- _Exercise requirements_
Retype the lines from the one containing "Viewport: 863px width, 547px" up to and including the one containing "pos(98,163)", keeping every character as it appears in the entries.

- _Input for this task_
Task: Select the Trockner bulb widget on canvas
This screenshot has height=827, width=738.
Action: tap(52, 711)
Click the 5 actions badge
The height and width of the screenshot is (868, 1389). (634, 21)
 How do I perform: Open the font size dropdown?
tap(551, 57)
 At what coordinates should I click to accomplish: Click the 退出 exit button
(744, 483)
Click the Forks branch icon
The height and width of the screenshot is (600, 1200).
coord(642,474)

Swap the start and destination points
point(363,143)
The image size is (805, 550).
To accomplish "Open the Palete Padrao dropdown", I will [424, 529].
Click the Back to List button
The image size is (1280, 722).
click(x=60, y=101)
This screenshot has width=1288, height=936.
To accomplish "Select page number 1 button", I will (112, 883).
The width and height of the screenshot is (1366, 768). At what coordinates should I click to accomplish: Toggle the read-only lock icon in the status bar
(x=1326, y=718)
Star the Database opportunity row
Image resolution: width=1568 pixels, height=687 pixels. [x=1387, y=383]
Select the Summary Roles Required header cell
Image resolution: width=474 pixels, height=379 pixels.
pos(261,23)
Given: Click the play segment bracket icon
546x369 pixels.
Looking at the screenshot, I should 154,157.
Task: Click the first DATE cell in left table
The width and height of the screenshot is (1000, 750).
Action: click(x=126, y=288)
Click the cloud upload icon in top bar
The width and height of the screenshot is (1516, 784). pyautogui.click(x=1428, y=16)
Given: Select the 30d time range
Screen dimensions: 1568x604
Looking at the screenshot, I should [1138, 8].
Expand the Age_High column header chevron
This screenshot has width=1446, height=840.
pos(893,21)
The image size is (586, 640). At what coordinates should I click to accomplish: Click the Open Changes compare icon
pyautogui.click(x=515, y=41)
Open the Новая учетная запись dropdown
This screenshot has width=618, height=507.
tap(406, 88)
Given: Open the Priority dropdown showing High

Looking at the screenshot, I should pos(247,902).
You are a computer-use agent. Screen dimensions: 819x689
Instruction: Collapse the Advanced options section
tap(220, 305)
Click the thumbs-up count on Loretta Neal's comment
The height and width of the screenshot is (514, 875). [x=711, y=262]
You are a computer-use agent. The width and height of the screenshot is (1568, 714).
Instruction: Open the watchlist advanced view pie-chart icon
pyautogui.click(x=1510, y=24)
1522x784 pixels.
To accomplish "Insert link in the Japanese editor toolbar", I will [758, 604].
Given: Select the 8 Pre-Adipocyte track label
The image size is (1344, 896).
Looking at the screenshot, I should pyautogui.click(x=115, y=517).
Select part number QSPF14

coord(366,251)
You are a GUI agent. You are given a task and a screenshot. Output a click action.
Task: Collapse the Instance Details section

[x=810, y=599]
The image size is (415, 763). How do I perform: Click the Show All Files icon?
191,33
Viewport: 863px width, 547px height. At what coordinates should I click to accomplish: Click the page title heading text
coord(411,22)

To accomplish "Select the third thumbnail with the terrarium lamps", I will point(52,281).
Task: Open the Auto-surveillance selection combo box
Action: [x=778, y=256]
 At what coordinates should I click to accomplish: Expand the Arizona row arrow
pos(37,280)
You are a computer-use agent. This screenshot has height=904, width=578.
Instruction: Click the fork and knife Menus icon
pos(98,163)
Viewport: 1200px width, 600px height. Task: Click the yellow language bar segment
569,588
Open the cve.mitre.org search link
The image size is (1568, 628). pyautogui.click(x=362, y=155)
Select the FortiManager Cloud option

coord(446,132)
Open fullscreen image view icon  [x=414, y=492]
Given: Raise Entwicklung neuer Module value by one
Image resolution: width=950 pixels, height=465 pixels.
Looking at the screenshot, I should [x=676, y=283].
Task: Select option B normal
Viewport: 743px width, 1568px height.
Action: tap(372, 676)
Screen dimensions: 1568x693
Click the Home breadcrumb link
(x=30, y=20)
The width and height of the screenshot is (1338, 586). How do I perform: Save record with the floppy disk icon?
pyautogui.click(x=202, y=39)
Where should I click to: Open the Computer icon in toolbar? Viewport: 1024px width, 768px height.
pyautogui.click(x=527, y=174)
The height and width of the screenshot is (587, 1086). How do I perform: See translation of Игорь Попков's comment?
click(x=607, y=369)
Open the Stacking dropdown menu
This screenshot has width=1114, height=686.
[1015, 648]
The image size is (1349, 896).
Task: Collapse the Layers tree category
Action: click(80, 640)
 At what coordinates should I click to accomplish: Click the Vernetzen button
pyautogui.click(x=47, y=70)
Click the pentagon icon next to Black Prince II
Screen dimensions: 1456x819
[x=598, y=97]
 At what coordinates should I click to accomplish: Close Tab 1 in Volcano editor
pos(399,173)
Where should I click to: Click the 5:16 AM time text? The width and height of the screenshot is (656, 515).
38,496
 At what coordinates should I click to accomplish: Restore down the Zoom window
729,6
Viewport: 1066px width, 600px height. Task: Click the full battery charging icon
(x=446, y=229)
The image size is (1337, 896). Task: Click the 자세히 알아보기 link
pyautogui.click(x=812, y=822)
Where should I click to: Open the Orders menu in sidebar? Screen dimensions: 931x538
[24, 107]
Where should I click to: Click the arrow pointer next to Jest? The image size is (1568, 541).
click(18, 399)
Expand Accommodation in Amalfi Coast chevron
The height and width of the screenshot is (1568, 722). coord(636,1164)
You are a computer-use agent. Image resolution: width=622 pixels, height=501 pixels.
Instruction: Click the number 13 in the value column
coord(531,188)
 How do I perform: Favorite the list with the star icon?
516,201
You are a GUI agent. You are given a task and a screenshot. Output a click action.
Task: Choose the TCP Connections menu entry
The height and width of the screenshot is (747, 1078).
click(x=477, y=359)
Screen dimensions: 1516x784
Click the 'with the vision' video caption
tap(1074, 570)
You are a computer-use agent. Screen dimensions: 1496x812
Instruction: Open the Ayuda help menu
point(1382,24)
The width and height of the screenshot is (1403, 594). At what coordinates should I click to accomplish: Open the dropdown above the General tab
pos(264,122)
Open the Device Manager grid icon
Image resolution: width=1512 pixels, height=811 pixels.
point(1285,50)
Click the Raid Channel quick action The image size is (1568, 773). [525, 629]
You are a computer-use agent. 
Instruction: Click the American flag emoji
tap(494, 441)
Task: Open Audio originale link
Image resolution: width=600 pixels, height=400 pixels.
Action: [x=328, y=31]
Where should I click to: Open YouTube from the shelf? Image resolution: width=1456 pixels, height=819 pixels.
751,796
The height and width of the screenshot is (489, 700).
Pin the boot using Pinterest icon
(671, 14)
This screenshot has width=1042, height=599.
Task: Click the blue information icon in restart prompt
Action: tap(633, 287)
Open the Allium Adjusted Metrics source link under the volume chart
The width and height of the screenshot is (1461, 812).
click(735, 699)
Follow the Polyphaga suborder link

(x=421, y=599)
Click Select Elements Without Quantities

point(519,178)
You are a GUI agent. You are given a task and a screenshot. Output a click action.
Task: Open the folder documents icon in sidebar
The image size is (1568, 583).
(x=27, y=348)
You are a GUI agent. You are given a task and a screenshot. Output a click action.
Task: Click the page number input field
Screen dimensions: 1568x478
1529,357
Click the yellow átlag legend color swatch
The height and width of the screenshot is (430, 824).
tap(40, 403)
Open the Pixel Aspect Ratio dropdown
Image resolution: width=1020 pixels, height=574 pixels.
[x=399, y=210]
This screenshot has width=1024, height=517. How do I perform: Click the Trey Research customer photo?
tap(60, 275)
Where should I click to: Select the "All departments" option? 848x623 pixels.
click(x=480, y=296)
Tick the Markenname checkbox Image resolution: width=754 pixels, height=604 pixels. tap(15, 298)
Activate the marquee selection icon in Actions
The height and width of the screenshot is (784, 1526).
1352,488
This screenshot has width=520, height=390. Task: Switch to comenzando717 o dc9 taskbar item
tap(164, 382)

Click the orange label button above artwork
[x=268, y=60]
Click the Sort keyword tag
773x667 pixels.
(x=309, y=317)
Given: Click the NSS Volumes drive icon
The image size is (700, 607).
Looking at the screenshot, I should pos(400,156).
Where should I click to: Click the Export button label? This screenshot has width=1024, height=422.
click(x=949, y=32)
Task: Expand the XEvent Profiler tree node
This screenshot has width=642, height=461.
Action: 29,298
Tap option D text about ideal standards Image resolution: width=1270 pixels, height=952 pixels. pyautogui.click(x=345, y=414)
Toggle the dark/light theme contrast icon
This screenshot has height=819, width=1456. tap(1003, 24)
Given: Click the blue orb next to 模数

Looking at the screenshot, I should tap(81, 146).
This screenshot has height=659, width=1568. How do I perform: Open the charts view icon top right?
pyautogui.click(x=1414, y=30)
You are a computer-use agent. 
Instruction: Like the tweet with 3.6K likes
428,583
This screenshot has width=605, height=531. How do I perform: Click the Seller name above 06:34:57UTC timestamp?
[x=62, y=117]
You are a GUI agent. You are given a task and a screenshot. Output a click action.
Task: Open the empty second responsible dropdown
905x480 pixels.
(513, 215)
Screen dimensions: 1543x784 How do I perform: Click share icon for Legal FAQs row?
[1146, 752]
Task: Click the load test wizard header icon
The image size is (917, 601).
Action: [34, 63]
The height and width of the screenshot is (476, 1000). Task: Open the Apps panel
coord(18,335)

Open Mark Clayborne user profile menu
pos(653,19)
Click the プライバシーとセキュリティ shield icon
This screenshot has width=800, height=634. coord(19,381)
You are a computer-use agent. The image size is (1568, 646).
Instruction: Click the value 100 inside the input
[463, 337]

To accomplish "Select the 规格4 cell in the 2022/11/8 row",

- _Task response_
Viewport: 863px width, 547px height. At what coordinates should I click to accomplish: Click the page title heading text
coord(411,22)

To accomplish "Select the third thumbnail with the terrarium lamps", I will point(52,281).
Task: Open the Auto-surveillance selection combo box
Action: [x=778, y=256]
 At what coordinates should I click to accomplish: Expand the Arizona row arrow
pos(37,280)
You are a computer-use agent. This screenshot has height=904, width=578.
Instruction: Click the fork and knife Menus icon
pos(98,163)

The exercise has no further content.